GROSS PATHOLOGY and HISTOPATHOLOGY:
Despite the kidney weight increase, there were no gross or histopathologic effects related to treatment.

Effect levels

open allclose all

Target system / organ toxicity

Any other information on results incl. tables

Effects of DIPA given in drinking water to F344 rats for 13 weeks.

	Dose level (mg/kg/day
	Males				Females
	0	100	500	1000	0	100	500	1000
Body weight - day 90 (g)	348.5	354.2	357.6	340.9	196.7	194.6	195.1	192.1
Body weight gain (g)	176.5	182.1	185.8	169.3	85.4	83.3	83.2	80.8
Water consumption (g)	2048.8	2061.2	2119.0	1985.1	1890.6	1999.3	2045.8	1549.9
Feed consumption (g)	1554.1	1598.8	1593.6	1508.3	1127.0	1138.3	1138.1	1107.9
Cholesterol (mg/dL)	60	60	64	70*	19	18	18	21
Albumin (g/dL)	3.5	3.5	3.5	3.4*	95	98	97	93
Phosphorus (mg/dL)	10.5	10.6	10.4	9.7*	3.4	3.5	3.4	3.3
Serum urea nitrogen (mg/dL)	17	17	17	17	10.2	9.5	9.5	9.6
Urine volume (mL)	4.5	4.4	4.9	4.6	2.9	3.7	3.0	1.4
Urine specific gravity	1.067	1.068	1.072	1.079*	1.070	1.065	1.070	1.114*
Terminal body weight (g)	319.7	329.7	332.9	319.5	179.9	179.4	181.2	181.1
Kidney body weight (g)	2.146	2.357*	2.494*	2.594*	1.276	1.301	1.374*	1.466*
Relative kidney weight (g/100g)	0.671	0.716	0.749*	0.813*	0.709	0.726	0.759*	0.810*

Statisticially different from control mean by Dunnett´s test: α =0.05.
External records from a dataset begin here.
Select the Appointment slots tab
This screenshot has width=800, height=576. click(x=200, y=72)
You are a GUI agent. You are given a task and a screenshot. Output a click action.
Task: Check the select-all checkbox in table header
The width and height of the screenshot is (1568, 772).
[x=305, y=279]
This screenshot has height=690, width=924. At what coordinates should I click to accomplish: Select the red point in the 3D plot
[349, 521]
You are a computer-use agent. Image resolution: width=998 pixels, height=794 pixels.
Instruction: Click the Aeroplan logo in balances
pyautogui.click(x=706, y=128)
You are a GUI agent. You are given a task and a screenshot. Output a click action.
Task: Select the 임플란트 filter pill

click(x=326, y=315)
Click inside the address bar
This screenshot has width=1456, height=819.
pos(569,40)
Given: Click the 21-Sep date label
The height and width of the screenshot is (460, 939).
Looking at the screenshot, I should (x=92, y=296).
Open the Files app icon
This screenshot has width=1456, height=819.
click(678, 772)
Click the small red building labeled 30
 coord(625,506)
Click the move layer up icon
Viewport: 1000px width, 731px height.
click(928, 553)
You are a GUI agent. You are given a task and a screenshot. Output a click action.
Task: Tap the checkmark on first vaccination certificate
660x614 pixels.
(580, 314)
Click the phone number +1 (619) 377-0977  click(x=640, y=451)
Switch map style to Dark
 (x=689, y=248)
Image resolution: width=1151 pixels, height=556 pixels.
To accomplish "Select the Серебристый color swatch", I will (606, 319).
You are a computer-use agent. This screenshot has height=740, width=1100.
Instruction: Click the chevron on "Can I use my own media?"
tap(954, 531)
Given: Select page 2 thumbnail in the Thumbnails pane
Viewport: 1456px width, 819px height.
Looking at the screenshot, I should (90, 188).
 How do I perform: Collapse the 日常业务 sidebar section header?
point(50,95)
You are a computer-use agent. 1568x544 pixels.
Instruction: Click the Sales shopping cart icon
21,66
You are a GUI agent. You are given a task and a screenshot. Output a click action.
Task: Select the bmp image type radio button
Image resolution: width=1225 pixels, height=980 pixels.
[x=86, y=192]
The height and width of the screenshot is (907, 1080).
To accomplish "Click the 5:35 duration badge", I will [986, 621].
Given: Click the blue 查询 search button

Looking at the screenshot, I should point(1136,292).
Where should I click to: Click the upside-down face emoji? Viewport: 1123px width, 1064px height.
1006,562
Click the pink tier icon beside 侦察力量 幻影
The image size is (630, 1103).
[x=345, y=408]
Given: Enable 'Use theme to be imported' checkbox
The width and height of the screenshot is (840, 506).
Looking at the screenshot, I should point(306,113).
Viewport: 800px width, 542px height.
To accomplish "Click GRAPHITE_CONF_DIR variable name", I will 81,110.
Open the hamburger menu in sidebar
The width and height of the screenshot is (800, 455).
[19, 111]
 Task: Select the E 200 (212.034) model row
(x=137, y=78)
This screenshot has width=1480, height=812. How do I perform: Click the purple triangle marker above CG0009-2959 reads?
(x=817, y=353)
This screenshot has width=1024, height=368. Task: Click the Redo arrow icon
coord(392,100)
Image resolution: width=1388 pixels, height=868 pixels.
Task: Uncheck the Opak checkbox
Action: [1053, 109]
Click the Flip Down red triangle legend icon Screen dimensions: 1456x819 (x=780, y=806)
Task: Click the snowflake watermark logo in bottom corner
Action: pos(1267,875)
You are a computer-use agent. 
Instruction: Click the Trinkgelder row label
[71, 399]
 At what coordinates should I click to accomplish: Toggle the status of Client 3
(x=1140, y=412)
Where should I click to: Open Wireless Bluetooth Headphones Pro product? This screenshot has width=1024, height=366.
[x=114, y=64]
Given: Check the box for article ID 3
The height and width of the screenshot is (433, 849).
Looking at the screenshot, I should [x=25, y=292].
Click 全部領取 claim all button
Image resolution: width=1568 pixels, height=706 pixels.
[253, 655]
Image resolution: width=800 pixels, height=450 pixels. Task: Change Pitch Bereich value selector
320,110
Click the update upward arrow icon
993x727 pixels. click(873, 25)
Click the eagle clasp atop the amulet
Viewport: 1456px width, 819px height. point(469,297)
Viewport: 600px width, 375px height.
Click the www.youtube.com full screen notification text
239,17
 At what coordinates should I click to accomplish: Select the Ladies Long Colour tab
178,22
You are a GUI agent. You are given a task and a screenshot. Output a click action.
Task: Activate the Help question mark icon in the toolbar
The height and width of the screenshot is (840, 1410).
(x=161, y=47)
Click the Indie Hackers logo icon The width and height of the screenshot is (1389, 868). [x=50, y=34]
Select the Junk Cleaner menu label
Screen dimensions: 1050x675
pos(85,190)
The endpoints affected by DIPA ingestion were examined in additional groups of control and high dose group rats following the 4-week recovery period. Water consumption of the treated rats remained below controls by approximately the same degree as at the end of the dosing period, but all other affected endpoints demonstrated reversibility. Absolute and relative kidney weights of rats previously given DIPA were still above controls, but the differences were about one-half of those immediately following 13 weeks dosing; mean relative kidney weights were increased 11% and 6.6% relative to controls for males and females, respectively. No treatment-related renal histopathological changes were observed.

Applicant's summary and conclusion

Conclusions:

Oral administration of DIPA to rats for 90 days resulted in increased kidney weights both in male and female animales. The lowest NOAEL recorded was for males, at 100 mg/kg bw.